"I think they just moved stuff around. They wrote a bunch of obscenities on my board." the other teacher added.
Then he saw what was missing: his laptop computer. The locking cable was on the floor and still locked, they must have yanked it off. The speakers were still there, but the power cable was gone.
"Shit! They took my laptop!" he exploded. He went to the wardrobe to see if anything else was gone, nothing that he could think of.
Mr. Th said, "I'll e-mail the break-in to D----, the assistant principle in charge of building and maintenance.
"I need to go to the tech office and inform them, then we need to make out a police report." He headed out the door get all the paper work started.
Going into the main office he went up to the head secretary, let her know about the break-in and to send security over. She was on the walkie-talkie contacting security as he left to go across the hall to the tech office. He let them know the laptop was stolen, but he'd move one of his student desktops over temporarily until they could get him a replacement, (but it would be another desktop instead of a laptop). They asked if he had the serial numbers of the computer and he told them it should be on file as the now retired techie had taken them down every year for the last six years.
Walking up the ramp to his door he met the security officer who came in, looked around said he didn't see any signs of forced entry then went into the next room to speak with Mr. Th. The police then arrived they took down his name and room number.

## PROVIDED DATA
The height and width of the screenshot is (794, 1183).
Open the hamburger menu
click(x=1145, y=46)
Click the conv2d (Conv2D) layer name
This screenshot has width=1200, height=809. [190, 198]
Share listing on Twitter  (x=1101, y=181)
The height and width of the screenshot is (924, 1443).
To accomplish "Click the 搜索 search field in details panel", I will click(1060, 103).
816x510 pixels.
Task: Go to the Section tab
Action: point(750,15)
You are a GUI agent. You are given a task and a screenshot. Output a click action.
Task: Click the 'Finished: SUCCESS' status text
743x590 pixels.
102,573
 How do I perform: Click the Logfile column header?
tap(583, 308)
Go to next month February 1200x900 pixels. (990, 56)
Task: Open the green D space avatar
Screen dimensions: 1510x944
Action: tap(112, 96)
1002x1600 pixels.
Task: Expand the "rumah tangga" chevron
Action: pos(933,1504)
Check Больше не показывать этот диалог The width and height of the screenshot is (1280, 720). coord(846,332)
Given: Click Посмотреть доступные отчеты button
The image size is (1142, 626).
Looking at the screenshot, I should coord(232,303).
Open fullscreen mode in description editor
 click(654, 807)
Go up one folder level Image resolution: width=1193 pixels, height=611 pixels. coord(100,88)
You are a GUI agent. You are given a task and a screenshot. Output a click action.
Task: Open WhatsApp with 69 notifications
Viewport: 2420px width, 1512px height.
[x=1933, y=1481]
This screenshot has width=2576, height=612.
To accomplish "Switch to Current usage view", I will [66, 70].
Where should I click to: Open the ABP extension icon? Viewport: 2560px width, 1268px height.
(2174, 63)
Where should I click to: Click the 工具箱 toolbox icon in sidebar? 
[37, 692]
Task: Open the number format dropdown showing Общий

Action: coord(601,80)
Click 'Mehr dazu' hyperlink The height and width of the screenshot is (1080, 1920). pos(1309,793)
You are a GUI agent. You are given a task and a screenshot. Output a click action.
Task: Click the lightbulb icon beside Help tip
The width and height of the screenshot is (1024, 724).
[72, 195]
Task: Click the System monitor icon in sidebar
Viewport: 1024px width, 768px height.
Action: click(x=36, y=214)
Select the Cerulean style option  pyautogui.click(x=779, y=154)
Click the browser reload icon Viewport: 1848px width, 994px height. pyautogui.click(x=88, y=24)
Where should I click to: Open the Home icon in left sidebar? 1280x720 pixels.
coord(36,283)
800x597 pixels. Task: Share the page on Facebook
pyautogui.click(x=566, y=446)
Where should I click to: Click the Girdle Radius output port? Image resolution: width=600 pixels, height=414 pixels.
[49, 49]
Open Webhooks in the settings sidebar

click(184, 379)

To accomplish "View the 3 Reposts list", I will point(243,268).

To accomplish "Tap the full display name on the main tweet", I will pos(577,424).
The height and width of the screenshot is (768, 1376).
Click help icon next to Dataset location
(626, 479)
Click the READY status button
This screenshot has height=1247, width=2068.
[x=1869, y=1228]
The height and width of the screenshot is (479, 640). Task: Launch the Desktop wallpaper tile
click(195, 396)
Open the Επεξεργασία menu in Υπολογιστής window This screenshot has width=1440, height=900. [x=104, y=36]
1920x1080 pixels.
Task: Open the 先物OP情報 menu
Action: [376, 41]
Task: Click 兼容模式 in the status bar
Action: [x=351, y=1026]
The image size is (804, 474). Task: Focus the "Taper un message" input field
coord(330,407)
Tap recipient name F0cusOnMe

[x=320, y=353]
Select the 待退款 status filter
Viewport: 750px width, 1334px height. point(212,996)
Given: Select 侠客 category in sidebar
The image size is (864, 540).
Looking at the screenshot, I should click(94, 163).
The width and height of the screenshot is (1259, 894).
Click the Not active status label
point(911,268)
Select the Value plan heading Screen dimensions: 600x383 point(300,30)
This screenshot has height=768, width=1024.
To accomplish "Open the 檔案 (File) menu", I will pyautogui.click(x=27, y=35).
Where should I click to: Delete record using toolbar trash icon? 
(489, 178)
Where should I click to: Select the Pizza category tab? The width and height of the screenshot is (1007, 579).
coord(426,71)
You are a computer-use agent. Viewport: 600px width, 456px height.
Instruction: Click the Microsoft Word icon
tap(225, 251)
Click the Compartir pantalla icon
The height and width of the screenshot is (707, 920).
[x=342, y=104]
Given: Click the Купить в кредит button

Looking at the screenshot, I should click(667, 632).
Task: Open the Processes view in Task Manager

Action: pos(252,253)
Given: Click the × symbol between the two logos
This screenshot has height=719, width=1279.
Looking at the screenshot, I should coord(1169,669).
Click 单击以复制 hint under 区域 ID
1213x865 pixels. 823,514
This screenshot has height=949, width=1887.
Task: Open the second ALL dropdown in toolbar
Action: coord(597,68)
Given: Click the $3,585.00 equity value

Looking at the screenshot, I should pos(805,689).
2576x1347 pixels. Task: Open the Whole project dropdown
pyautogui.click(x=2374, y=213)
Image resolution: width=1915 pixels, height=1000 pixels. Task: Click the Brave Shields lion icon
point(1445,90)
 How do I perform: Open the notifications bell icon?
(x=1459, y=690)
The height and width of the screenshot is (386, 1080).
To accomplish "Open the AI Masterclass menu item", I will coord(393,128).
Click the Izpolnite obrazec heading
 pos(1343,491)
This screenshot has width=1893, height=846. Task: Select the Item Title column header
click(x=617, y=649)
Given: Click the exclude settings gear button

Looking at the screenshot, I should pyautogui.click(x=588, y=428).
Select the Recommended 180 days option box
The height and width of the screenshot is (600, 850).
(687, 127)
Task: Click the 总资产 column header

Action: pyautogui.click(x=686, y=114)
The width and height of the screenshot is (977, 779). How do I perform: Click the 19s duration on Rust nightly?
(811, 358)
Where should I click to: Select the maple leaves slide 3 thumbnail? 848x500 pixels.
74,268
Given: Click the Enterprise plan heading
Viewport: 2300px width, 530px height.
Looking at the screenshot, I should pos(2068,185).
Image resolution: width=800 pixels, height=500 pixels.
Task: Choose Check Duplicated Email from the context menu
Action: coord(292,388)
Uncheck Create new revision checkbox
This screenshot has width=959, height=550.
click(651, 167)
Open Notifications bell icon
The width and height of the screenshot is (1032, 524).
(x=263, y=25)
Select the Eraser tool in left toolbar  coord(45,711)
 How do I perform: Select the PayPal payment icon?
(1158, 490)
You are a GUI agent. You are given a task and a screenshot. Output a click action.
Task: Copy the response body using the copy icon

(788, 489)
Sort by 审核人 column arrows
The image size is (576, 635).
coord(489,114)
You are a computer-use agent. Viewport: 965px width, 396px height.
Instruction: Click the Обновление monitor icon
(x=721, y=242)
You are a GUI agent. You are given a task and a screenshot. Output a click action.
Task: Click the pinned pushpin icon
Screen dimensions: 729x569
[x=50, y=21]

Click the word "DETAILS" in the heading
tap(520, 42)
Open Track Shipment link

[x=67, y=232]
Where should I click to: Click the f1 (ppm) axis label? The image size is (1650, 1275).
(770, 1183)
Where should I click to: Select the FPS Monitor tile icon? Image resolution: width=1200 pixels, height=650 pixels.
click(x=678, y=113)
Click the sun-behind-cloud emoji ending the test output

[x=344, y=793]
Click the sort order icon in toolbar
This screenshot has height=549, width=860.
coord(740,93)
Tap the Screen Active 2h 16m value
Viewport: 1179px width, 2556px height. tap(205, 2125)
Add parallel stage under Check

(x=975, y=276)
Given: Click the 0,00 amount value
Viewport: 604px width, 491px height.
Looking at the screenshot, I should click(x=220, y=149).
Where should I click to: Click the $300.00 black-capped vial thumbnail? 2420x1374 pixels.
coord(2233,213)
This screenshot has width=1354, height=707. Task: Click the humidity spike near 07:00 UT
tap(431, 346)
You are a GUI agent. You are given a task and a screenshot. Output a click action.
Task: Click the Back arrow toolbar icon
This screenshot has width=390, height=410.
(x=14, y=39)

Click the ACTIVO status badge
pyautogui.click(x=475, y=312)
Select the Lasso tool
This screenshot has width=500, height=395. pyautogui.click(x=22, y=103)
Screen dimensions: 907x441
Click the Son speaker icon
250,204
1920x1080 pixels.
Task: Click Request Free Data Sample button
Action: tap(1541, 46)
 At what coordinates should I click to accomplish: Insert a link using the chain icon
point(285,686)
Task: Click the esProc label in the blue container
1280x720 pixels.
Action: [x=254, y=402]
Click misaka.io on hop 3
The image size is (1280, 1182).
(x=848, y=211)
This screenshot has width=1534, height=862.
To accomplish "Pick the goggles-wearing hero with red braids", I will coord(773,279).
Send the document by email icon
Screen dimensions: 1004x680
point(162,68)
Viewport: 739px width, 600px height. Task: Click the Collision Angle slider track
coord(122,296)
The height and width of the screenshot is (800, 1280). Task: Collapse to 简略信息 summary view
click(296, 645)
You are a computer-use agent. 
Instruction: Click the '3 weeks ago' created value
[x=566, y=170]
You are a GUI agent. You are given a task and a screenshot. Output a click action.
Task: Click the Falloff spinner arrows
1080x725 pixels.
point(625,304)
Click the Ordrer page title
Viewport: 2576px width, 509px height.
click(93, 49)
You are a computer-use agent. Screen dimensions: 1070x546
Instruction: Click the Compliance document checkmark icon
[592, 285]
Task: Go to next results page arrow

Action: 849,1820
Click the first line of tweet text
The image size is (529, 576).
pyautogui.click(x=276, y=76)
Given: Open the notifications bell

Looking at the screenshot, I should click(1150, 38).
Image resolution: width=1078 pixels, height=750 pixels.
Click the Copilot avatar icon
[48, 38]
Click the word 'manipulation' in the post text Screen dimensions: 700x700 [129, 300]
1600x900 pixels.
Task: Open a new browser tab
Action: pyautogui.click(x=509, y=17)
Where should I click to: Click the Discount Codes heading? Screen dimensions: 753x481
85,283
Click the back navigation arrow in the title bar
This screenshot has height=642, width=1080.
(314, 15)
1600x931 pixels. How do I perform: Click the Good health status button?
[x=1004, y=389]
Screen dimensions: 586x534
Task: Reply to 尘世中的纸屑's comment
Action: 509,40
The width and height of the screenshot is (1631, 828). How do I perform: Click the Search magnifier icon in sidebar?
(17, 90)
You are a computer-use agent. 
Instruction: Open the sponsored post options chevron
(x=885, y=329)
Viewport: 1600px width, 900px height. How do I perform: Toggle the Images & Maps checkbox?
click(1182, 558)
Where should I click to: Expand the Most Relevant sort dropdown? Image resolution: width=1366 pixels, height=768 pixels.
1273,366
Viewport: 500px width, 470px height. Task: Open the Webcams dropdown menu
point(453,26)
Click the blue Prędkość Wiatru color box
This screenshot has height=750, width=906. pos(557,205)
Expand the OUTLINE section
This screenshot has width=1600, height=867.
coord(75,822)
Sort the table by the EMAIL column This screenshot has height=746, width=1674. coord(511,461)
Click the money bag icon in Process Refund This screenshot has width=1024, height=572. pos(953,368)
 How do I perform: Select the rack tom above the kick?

## THE TASK
Please state what the security officer said he didn't see, according to the excerpt about the classroom break-in.

## THE RESPONSE
Any signs of forced entry.